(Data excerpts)
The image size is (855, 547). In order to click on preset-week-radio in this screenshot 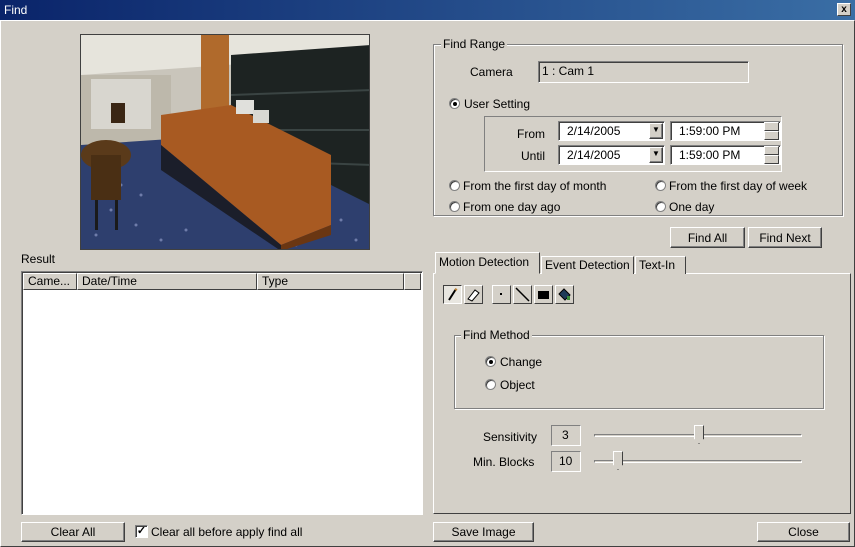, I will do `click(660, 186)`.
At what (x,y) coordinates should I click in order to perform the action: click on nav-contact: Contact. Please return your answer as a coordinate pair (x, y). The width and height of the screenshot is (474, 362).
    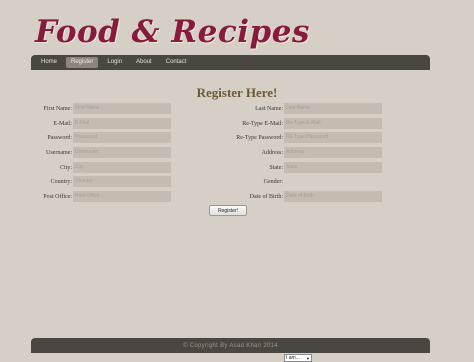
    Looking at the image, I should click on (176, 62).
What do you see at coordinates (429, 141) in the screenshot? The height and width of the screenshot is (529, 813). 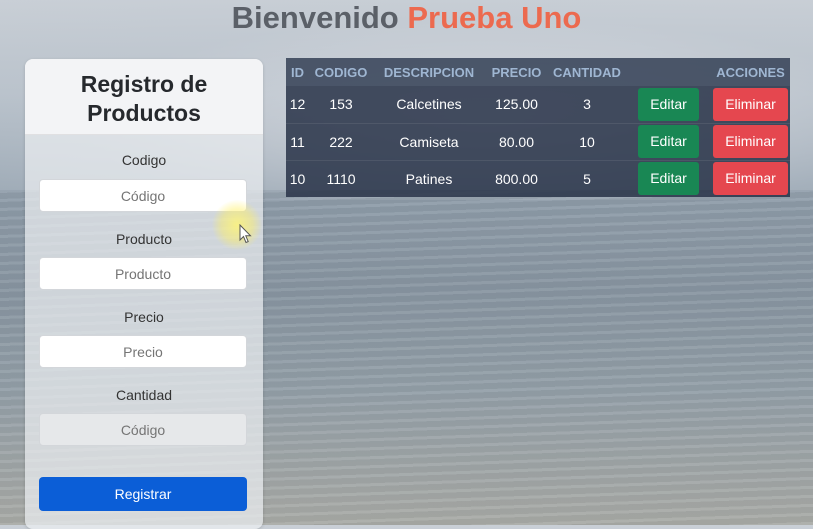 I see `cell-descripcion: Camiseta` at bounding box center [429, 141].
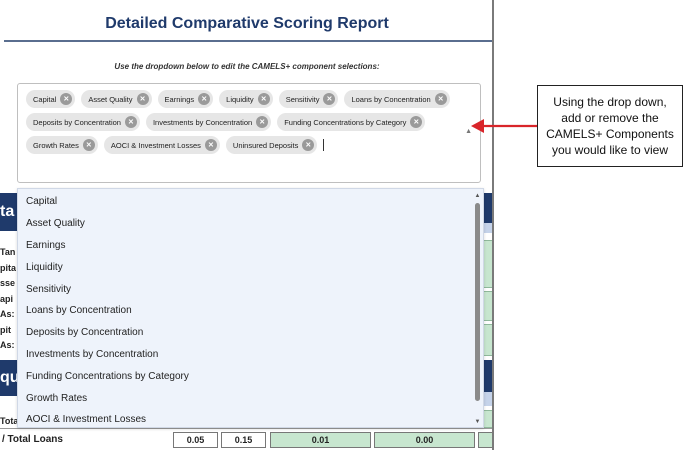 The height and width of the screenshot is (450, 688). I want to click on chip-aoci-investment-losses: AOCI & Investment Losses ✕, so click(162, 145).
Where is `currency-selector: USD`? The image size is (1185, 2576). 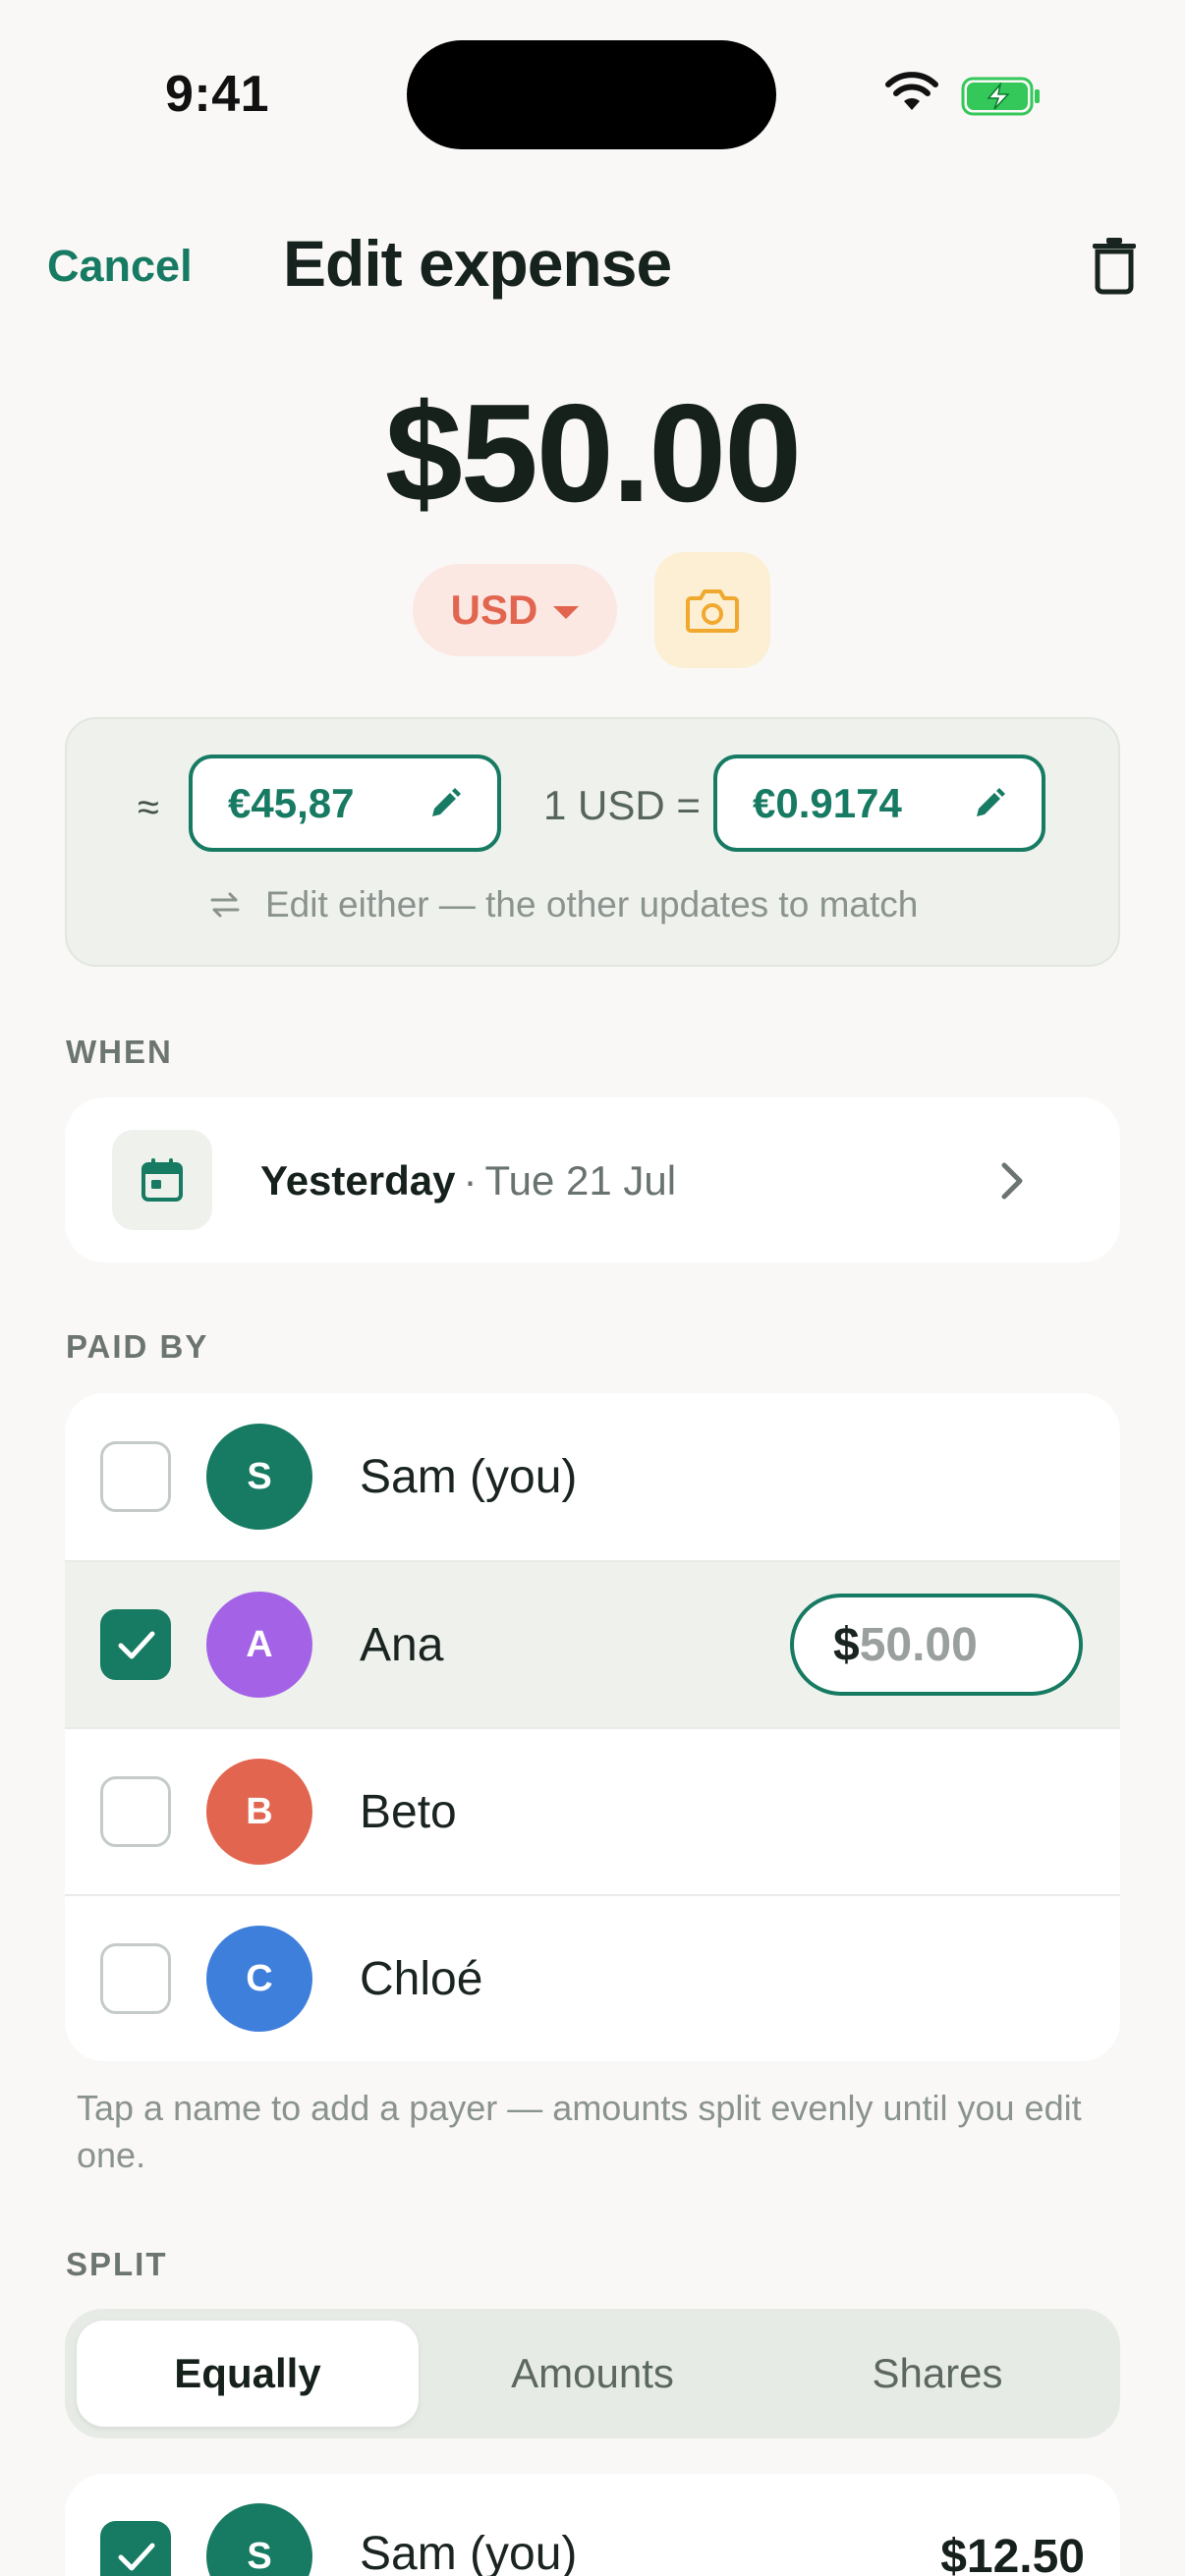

▶ **Task objective**
Please change "screenshot" to "image" in the rows starting with the line with "At what (x,y)" and going on through the line with "Looking at the", leaving all else unchanged. Give only those lines, without the pictures.

▶ **Reply**
At what (x,y) coordinates should I click in order to perform the action: click on nav-contact: Contact. Please return your answer as a coordinate pair (x, y). The width and height of the image is (474, 362).
    Looking at the image, I should click on (176, 62).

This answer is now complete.